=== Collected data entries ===
*** Block opens ***

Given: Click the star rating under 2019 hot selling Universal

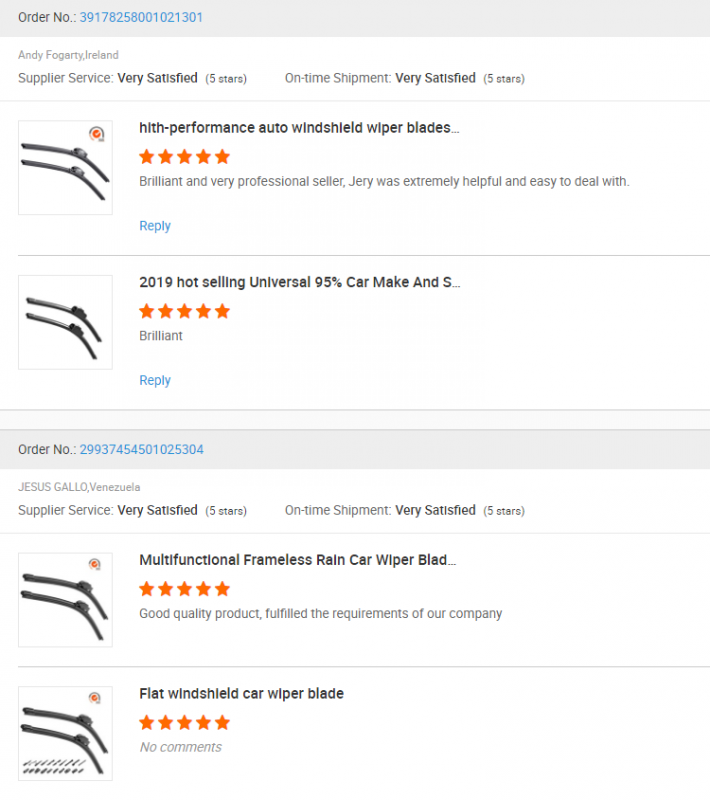Looking at the screenshot, I should [185, 311].
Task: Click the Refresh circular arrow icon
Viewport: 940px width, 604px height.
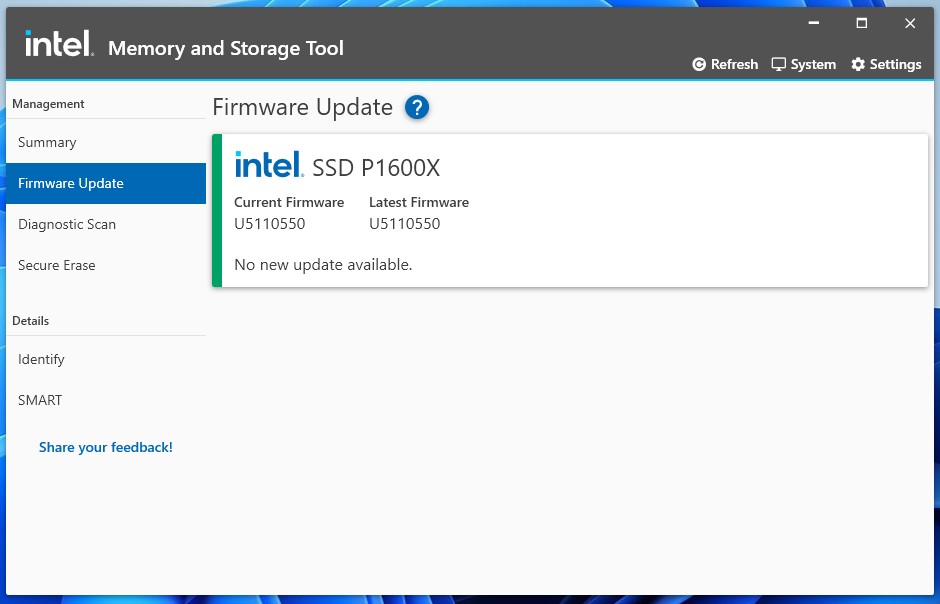Action: (699, 64)
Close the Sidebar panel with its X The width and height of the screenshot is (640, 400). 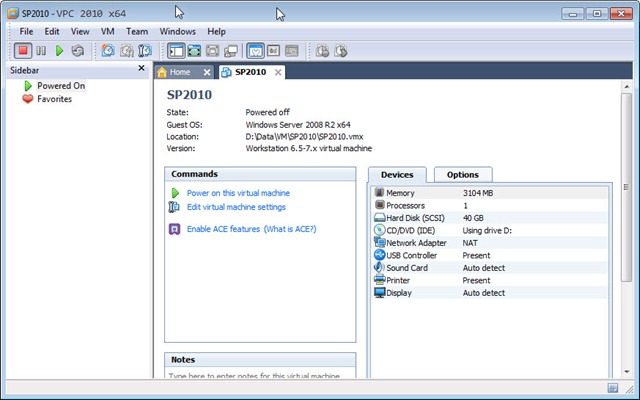point(141,71)
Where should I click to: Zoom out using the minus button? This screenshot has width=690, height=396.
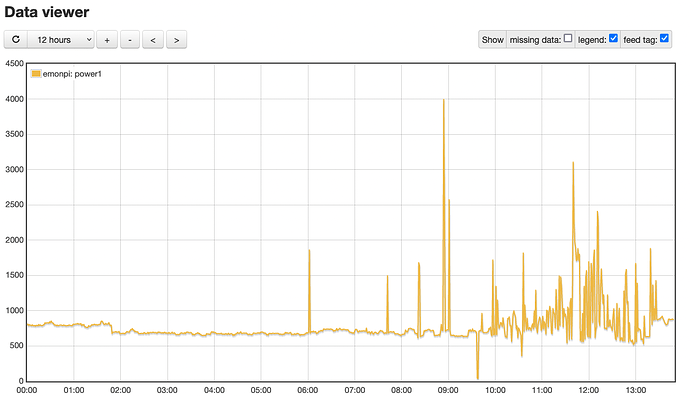pos(130,40)
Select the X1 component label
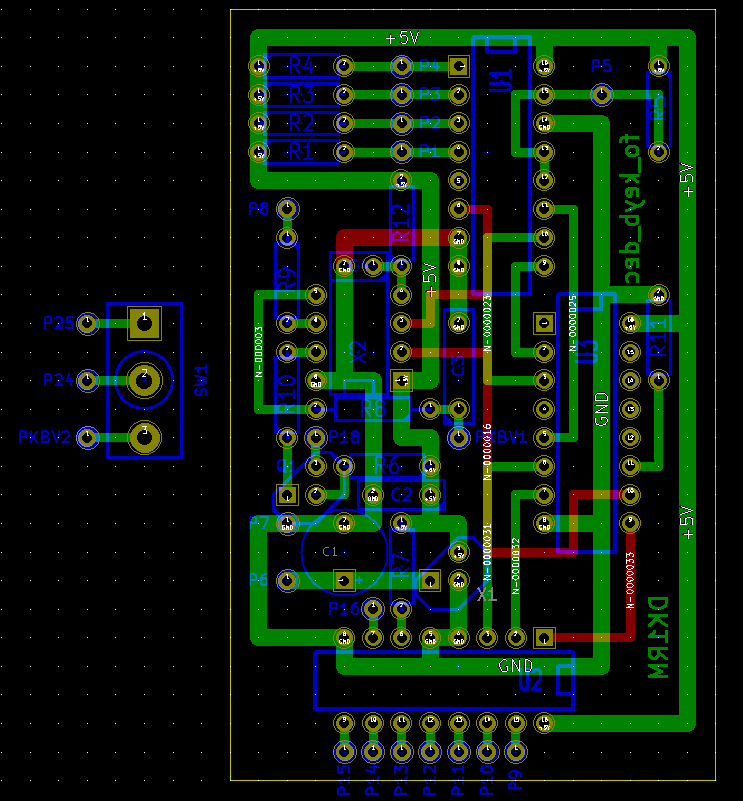This screenshot has width=743, height=801. click(x=487, y=594)
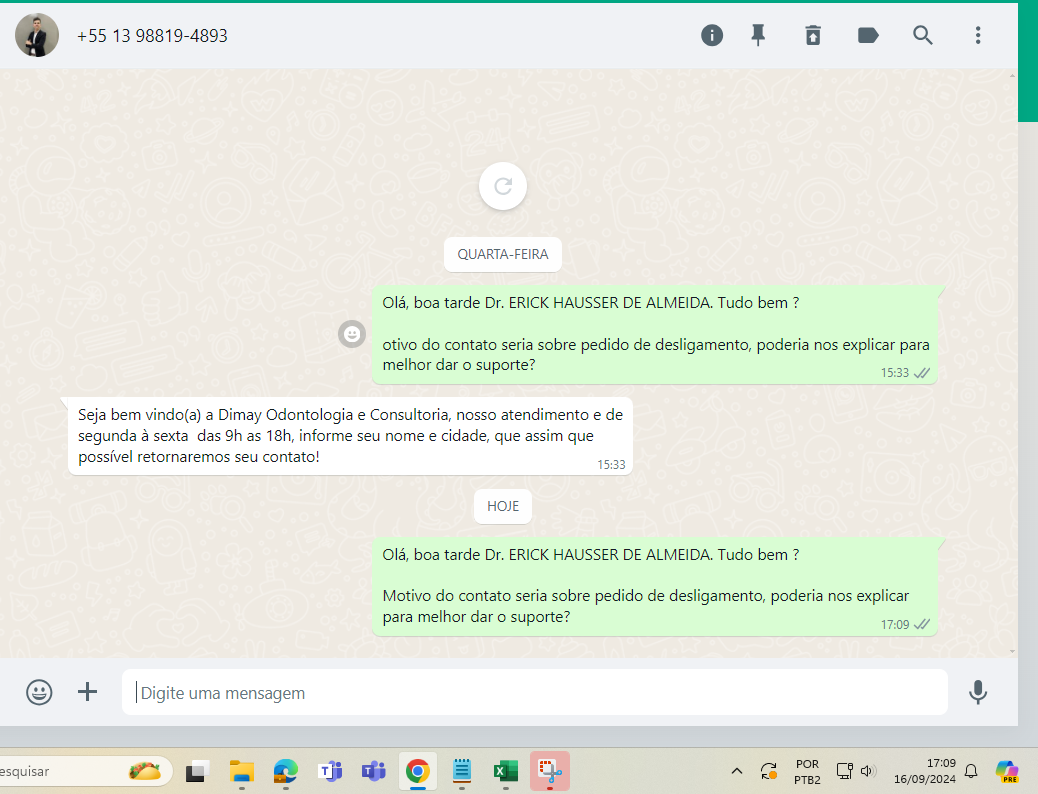Launch Excel from the taskbar
1038x794 pixels.
pos(504,771)
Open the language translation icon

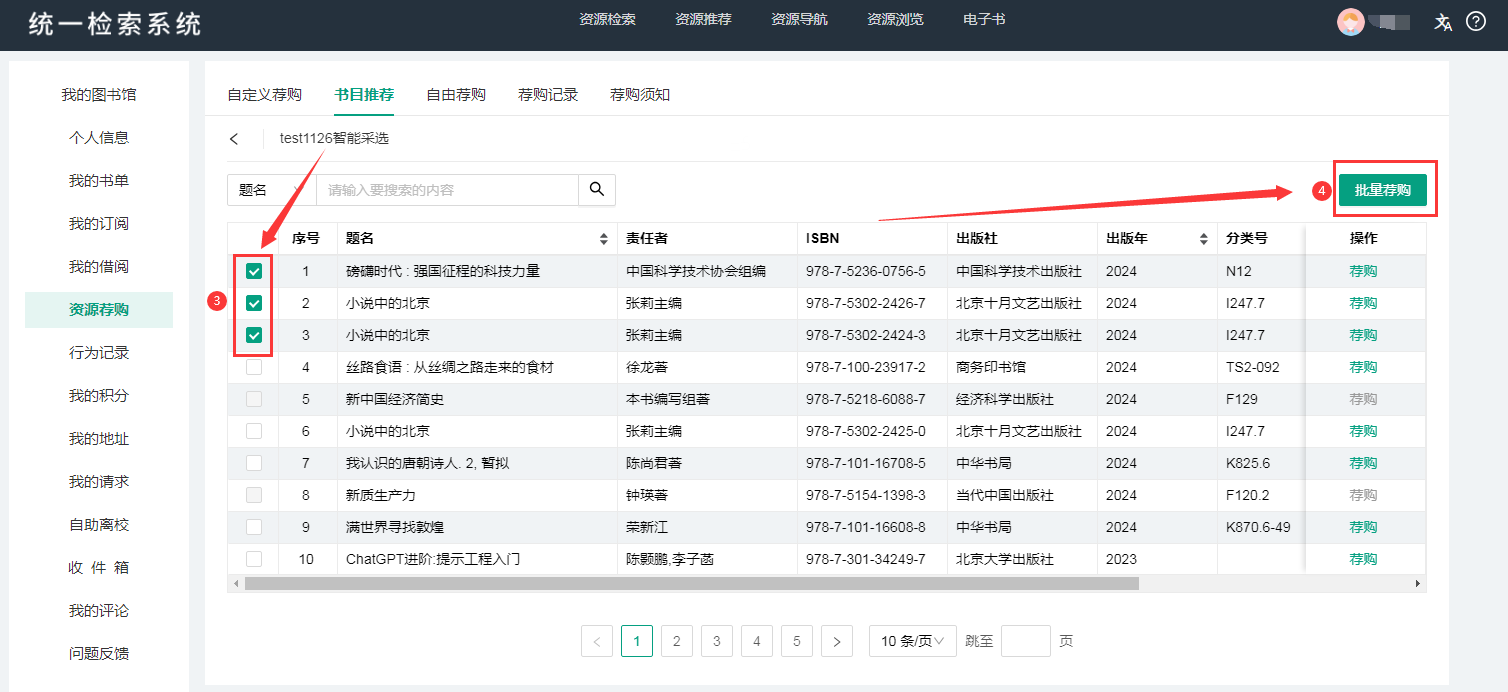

*** Block closes ***

=== Assignment ===
Exact copy required, pictures excluded: the lines from the one holding "Where should I" through the last line of the data, both ends included.

=== Written answer ===
Where should I click to: Zoom out using the minus button? This screenshot has width=690, height=396.
pos(130,40)
Select the X1 component label
This screenshot has width=743, height=801. click(x=487, y=594)
Launch Excel from the taskbar
1038x794 pixels.
pos(504,771)
Open the language translation icon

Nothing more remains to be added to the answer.